DIRECTIONS FOR THIS TASK. Would you please return only the lines from the one with "Podcasts (279, 1993)" through the last line of the records below, leaving the pictures out?

INFORMATION SHOWN.
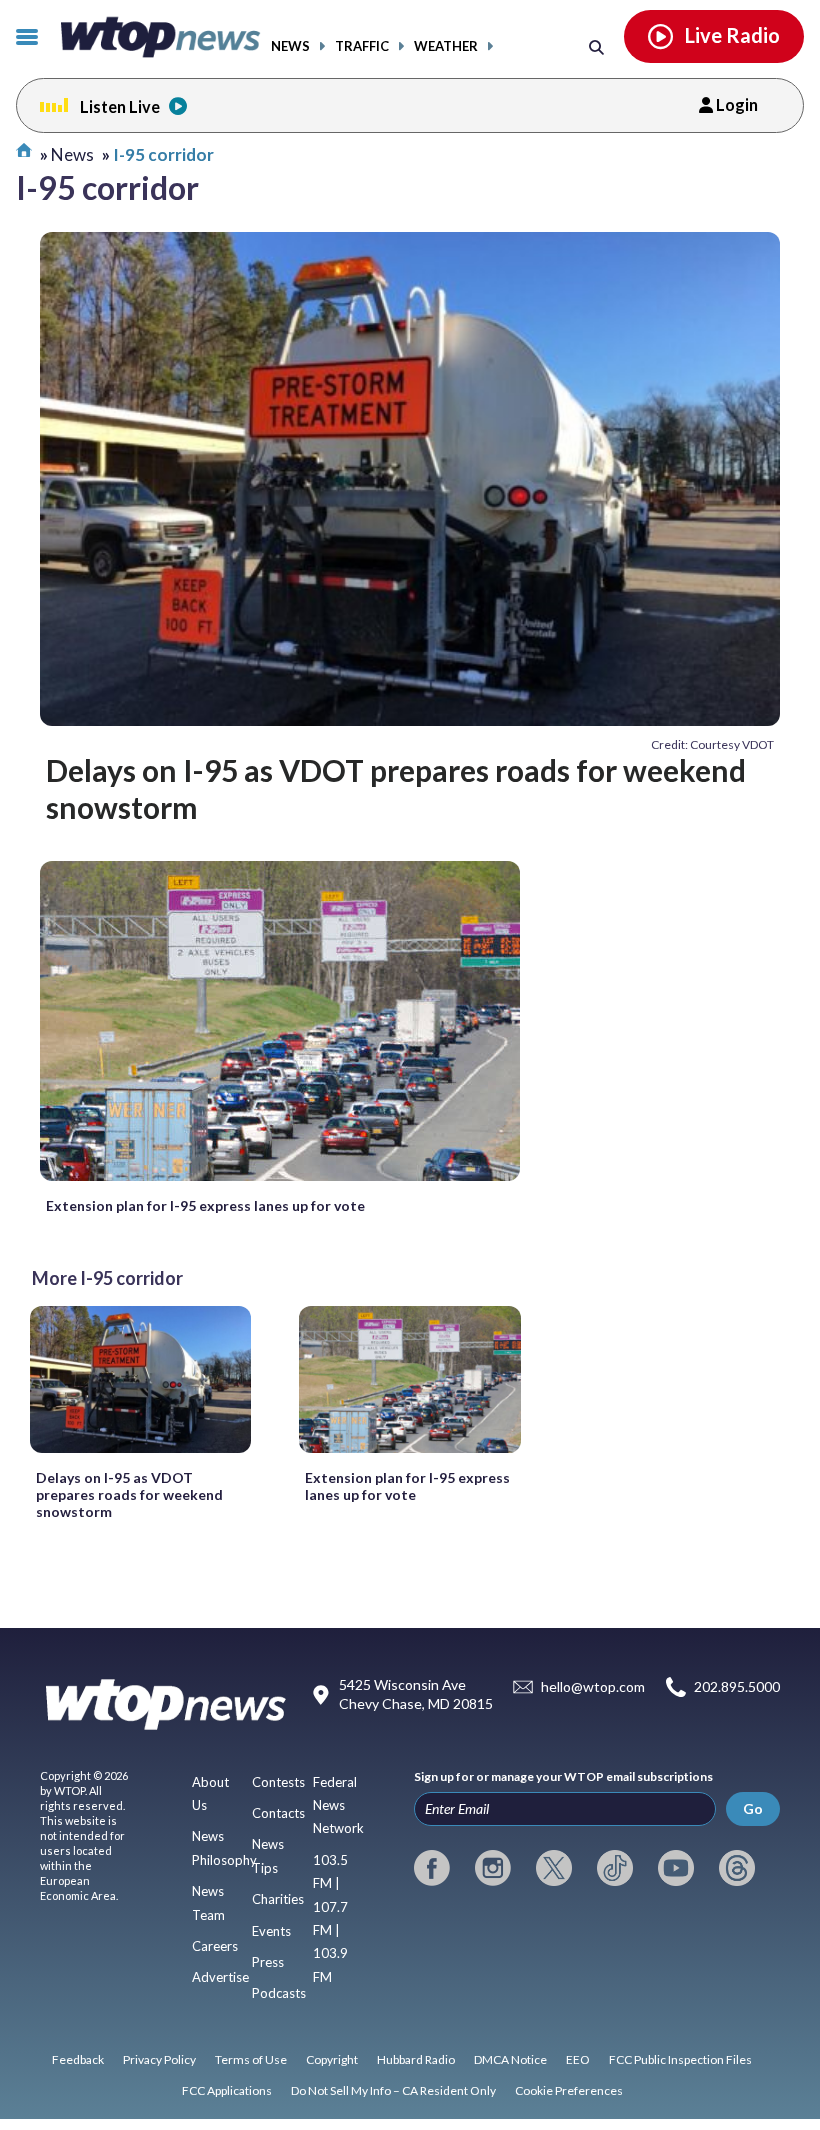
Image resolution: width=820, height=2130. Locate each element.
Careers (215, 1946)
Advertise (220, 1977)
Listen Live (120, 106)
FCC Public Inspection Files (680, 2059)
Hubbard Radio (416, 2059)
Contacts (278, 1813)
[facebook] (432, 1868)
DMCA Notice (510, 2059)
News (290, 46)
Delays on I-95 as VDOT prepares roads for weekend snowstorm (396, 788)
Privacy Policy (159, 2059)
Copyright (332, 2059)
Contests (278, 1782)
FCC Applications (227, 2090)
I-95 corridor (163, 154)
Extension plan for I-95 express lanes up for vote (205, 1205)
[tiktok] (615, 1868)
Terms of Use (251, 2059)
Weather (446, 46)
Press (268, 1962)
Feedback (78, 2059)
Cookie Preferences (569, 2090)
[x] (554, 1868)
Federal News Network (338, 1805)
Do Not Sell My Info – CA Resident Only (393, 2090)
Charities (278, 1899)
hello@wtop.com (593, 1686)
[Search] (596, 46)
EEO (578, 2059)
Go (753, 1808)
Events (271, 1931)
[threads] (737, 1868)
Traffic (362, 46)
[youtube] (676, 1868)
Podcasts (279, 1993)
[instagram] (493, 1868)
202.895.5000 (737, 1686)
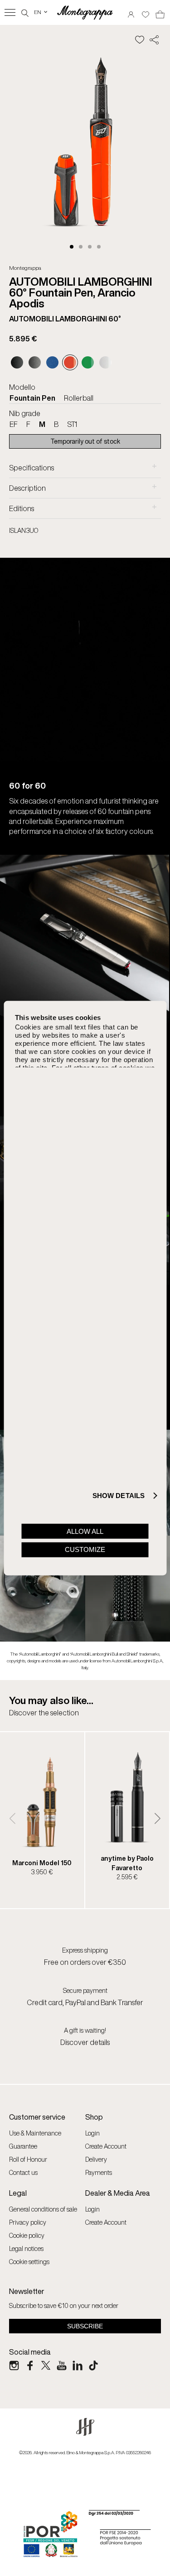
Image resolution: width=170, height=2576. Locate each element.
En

EXPECTED ANSWER.
Podcasts (279, 1993)
[instagram] (493, 1868)
202.895.5000 (737, 1686)
Image resolution: width=170, height=2576. Locate each element.
En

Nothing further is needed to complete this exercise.